Very cute (and risky).
The number of downloads your app gets and the number of visitors to your website may sound like important metrics, but they are often vanity metrics.
So what metrics should you be tracking?
And here’s why:
Retention is how many people are returning to use your product or buy from you. It’s an indication of satisfaction. It means a customer was happy enough interacting with you that they’re willing to do it again (and hopefully, again and again).
But there’s more to retention than satisfaction!
Retention is also about strategy.
What additional services are you offering your customers? How do you ensure they continue to engage with you?
If you only offer beginner workshops, what happens to your customers when they become intermediate or advanced? How do you get to maintain your customers?
Your business model is also a part of retention: do you offer one-time payments or a subscription? Are you maintaining the relationship or passively waiting for customers to come back?
As a metric, retention helps to clarify what you need to work on and prioritize.
Referral is often done when the quality of service you offer is so high that people can’t stop talking about it and letting others know how great you are.
You can nudge your referral numbers by increasing the quality of your service, making it easier for your customers to let others know about you, and ensuring that you are the go-to company for the service you want to be known for.
That way, whenever a friend, family member, or colleague mentions a word to your customers, they know exactly who they would recommend.

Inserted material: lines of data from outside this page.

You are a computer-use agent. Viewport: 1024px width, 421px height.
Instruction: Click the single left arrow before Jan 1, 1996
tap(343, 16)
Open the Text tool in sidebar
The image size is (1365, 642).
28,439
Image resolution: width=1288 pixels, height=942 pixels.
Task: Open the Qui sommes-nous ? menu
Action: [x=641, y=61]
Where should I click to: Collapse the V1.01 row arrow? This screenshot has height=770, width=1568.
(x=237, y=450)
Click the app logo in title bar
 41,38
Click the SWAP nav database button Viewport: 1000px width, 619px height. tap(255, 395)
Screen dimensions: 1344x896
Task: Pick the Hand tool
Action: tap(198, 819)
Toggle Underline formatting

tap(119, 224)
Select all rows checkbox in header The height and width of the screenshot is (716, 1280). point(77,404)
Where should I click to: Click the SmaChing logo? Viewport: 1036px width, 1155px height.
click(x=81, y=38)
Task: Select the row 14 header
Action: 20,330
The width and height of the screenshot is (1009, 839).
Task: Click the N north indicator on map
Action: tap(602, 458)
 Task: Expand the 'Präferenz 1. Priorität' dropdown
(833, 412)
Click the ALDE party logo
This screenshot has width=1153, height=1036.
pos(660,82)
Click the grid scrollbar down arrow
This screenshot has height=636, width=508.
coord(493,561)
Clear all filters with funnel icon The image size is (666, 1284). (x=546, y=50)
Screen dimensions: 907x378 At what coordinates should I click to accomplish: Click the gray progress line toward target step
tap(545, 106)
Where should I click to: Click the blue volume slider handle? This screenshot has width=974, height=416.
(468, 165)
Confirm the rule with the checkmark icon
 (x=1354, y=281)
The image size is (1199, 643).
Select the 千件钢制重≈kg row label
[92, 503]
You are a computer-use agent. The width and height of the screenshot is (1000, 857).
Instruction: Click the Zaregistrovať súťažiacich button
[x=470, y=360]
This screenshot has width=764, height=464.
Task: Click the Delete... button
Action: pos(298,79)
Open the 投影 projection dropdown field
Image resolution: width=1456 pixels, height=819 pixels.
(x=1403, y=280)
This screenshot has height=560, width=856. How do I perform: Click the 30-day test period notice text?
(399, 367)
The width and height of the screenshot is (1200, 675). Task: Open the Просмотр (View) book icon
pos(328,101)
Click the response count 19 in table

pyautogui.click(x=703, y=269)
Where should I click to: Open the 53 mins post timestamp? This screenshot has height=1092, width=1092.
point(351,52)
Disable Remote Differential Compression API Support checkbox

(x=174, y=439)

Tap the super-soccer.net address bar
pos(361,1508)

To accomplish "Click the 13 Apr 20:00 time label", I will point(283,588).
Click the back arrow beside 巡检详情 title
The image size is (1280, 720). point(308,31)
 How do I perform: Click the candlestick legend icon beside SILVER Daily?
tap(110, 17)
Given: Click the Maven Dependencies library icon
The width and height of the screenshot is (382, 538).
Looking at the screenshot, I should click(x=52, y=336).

This is actually one of the first lessons Sam Atlman had shared in his recent lecture on How to succeed with a Startup.
“The most important thing, the number one lesson we try to teach startups is that the degree to which you are successful approximates the degree to which you build a product that is so good people spontaneously tell their friends about it. Startups always ask us for the secret to success. They always want to believe it’s something other than this because this is really hard to do. But this is it. If you can build a product that is so good, people spontaneously tell their friends about it, you have done 80% of the work that you need to be a really successful startup. If you think about the most successful companies, you know Google, Facebook, whatever, you probably found out about them because a friend of yours said, you got to try this, it’s great. So this is the bar. Something that people love so much, they tell their friends about it.”
P.S. If you’re looking for strategies on how you can improve your retention and referrals, and you’re based in Kuwait, you might want to join my upcoming UX workshop: Design to Delight later this month.
The focus of the workshop isn’t design, as such, but the business goals you wish to achieve through your product, and what changes you need to make to the product in order to achieve your goals.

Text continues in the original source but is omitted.